Action item: What do the lines from the one containing "How do I perform: Open the PerthVideo.com.au" through the end of the listing below say? Restate them word for word and give nothing else.

Records for the exercise:
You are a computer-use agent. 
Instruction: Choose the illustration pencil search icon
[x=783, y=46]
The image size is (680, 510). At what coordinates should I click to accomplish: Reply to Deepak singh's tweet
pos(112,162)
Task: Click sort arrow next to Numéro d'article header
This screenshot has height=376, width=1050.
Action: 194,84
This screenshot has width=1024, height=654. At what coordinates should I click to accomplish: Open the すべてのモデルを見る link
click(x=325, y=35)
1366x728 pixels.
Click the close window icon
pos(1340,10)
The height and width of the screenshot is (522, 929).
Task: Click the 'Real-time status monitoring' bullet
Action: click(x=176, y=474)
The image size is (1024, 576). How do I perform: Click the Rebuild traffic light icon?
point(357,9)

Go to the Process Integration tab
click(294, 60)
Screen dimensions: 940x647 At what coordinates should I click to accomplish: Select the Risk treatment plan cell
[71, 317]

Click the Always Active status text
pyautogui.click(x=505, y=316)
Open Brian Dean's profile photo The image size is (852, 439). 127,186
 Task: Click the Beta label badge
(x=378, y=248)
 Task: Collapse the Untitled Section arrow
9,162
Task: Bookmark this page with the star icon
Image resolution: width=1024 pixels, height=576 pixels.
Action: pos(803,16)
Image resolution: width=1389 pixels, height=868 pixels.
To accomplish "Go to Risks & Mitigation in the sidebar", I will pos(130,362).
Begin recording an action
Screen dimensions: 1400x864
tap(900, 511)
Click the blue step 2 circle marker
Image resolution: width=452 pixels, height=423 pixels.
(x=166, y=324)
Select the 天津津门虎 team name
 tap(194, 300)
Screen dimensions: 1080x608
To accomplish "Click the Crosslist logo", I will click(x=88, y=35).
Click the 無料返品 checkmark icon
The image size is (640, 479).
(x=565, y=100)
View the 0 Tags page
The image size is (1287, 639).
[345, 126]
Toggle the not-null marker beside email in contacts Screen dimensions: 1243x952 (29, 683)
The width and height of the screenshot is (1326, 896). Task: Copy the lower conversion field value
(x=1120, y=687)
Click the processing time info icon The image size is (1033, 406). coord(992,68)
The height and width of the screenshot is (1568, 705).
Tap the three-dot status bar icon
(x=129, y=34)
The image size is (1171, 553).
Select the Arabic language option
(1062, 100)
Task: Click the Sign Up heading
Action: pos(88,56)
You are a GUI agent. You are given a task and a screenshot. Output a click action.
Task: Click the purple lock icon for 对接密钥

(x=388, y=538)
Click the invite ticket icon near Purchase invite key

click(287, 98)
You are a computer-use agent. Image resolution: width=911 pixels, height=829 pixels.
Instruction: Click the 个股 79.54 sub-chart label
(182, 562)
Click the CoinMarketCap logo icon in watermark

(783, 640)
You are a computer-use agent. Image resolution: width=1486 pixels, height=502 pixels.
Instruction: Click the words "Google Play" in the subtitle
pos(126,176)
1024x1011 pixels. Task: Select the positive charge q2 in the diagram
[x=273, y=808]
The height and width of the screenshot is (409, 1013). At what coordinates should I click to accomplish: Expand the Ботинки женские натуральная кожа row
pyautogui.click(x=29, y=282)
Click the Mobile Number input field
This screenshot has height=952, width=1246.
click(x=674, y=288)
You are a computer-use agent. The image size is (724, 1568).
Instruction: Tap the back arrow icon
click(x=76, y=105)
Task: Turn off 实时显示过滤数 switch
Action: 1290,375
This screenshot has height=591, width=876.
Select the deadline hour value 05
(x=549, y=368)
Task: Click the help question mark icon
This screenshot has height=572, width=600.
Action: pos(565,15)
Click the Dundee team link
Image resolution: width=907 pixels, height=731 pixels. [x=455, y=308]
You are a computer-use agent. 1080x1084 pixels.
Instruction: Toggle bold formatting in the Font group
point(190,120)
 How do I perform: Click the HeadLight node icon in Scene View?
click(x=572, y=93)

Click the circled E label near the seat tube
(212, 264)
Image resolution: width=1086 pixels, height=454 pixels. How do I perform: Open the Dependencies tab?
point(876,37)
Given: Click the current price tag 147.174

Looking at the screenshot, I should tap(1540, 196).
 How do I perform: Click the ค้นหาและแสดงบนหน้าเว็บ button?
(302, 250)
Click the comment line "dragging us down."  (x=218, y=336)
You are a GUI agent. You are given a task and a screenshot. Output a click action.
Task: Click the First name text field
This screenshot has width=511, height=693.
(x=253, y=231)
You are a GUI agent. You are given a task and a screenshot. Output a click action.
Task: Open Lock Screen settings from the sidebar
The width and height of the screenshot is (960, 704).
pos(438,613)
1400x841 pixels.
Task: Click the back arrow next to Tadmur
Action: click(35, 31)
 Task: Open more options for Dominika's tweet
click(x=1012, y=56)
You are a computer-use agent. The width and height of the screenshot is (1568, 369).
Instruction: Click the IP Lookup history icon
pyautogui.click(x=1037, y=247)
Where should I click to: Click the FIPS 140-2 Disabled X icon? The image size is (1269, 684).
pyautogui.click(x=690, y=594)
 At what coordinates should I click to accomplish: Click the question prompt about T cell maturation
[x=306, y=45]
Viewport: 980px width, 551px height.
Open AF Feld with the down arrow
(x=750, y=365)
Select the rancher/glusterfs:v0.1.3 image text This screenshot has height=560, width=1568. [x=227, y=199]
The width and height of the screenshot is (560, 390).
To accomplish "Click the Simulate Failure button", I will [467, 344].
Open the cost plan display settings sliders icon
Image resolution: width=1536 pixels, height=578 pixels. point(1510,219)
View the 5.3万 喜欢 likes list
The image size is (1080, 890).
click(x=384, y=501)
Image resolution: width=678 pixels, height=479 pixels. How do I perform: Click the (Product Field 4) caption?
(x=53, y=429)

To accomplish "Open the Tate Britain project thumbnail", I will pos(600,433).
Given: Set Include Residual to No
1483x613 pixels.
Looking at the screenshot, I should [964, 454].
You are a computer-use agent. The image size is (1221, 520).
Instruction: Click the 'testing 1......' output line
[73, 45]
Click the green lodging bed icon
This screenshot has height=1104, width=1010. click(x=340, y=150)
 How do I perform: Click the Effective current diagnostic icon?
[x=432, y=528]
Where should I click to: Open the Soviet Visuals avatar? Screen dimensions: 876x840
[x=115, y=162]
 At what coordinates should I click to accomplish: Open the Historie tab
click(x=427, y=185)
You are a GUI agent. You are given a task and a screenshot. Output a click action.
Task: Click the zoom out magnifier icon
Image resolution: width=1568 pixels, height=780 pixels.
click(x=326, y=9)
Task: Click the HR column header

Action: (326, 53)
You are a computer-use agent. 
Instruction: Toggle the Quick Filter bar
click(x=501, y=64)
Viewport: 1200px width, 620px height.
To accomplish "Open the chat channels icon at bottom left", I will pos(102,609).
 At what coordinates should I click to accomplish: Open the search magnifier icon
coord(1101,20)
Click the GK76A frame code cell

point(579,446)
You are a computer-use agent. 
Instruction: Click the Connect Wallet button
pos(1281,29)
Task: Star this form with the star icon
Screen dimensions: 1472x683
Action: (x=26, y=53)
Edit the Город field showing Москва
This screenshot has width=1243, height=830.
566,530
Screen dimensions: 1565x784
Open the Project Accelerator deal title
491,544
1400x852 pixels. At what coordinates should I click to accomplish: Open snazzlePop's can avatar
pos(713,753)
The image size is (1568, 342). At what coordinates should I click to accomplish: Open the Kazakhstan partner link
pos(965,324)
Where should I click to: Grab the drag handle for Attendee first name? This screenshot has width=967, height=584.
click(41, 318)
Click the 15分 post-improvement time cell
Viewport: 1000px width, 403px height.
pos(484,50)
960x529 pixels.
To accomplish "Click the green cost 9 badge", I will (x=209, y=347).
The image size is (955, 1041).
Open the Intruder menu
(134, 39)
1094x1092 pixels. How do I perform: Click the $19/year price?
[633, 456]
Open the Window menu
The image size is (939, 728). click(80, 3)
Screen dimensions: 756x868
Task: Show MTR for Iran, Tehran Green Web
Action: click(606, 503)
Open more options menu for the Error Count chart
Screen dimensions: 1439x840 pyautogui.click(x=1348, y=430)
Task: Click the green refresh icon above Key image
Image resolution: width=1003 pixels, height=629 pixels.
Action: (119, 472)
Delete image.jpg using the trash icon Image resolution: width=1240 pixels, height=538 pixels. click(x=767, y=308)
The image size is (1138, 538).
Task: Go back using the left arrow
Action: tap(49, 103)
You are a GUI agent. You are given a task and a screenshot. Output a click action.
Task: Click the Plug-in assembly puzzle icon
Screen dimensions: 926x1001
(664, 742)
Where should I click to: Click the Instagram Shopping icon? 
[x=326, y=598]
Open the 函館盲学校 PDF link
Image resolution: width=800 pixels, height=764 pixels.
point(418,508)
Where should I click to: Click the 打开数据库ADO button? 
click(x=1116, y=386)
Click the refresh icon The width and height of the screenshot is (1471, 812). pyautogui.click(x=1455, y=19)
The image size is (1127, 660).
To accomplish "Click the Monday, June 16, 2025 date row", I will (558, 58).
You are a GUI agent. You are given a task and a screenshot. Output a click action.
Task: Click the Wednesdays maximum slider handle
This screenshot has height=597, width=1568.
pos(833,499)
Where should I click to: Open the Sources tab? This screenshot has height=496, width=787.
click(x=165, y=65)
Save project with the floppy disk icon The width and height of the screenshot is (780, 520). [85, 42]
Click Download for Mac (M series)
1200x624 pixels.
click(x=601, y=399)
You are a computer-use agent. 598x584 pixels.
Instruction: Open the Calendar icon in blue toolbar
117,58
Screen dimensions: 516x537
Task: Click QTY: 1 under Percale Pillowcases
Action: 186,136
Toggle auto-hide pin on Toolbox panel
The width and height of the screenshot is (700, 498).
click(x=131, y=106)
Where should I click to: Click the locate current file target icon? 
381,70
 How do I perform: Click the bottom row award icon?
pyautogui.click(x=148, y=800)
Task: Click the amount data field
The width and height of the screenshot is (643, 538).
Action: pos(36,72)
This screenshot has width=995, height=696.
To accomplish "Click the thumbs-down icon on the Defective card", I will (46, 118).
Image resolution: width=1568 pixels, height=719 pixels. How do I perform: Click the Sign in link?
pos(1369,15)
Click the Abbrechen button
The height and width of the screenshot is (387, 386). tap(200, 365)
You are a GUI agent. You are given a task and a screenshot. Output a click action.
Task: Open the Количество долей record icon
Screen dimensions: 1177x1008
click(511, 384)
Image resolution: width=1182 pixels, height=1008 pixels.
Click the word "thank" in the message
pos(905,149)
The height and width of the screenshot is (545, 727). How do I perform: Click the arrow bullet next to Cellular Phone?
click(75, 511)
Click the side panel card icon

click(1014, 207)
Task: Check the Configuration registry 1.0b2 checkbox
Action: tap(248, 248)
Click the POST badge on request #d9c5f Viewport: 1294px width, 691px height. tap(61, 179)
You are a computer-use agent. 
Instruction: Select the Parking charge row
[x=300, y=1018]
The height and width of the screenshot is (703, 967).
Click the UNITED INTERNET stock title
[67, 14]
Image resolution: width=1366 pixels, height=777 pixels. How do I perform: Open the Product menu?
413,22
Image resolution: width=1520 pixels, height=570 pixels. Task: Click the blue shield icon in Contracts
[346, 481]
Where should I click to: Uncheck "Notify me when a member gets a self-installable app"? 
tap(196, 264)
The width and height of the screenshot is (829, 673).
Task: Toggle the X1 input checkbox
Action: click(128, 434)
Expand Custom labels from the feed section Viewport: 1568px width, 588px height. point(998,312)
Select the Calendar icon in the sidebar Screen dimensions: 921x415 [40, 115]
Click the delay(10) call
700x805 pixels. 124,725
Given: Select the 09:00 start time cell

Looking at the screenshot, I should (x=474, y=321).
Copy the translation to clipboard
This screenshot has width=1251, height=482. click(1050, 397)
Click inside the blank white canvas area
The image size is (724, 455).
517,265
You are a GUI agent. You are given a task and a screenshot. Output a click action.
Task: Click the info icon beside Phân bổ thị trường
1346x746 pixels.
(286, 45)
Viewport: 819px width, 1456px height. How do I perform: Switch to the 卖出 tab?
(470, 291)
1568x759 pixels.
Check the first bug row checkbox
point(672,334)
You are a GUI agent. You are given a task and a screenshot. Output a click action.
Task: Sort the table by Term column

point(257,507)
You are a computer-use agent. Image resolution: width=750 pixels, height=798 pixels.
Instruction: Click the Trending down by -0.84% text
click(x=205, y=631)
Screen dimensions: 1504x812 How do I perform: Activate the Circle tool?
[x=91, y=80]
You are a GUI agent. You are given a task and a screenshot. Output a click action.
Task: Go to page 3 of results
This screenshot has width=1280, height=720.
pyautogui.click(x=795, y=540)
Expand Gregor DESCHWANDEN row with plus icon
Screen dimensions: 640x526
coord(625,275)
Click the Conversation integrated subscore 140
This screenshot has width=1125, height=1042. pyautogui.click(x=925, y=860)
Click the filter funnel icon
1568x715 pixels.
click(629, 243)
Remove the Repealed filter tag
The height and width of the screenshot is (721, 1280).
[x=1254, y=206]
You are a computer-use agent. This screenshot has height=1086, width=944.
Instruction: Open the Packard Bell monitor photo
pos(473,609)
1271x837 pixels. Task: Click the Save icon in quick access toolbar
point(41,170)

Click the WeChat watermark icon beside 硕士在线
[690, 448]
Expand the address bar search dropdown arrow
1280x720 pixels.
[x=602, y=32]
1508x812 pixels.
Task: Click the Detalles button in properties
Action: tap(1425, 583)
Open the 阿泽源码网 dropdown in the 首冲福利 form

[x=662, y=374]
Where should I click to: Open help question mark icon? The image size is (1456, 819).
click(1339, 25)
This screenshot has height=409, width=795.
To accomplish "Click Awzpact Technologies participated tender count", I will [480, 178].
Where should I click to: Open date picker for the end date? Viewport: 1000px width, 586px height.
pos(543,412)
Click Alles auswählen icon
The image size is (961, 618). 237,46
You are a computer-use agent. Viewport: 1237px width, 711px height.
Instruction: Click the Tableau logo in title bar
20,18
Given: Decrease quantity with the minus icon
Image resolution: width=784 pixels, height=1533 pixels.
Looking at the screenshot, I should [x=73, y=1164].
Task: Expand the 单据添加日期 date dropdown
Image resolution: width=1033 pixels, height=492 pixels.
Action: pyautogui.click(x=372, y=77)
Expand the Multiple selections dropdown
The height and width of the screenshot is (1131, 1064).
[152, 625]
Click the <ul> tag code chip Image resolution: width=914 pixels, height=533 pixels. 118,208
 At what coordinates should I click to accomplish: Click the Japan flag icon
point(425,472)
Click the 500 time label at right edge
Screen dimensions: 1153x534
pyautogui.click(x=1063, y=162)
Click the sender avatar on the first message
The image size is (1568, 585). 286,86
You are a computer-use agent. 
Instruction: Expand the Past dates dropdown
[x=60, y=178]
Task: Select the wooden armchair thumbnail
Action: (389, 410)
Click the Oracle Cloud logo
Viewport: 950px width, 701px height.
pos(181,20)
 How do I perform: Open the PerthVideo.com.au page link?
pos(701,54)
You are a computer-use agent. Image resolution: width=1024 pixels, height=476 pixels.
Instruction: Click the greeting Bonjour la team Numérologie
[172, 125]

Expected output:
 How do I perform: Open the PerthVideo.com.au page link?
pos(701,54)
You are a computer-use agent. Image resolution: width=1024 pixels, height=476 pixels.
Instruction: Click the greeting Bonjour la team Numérologie
[172, 125]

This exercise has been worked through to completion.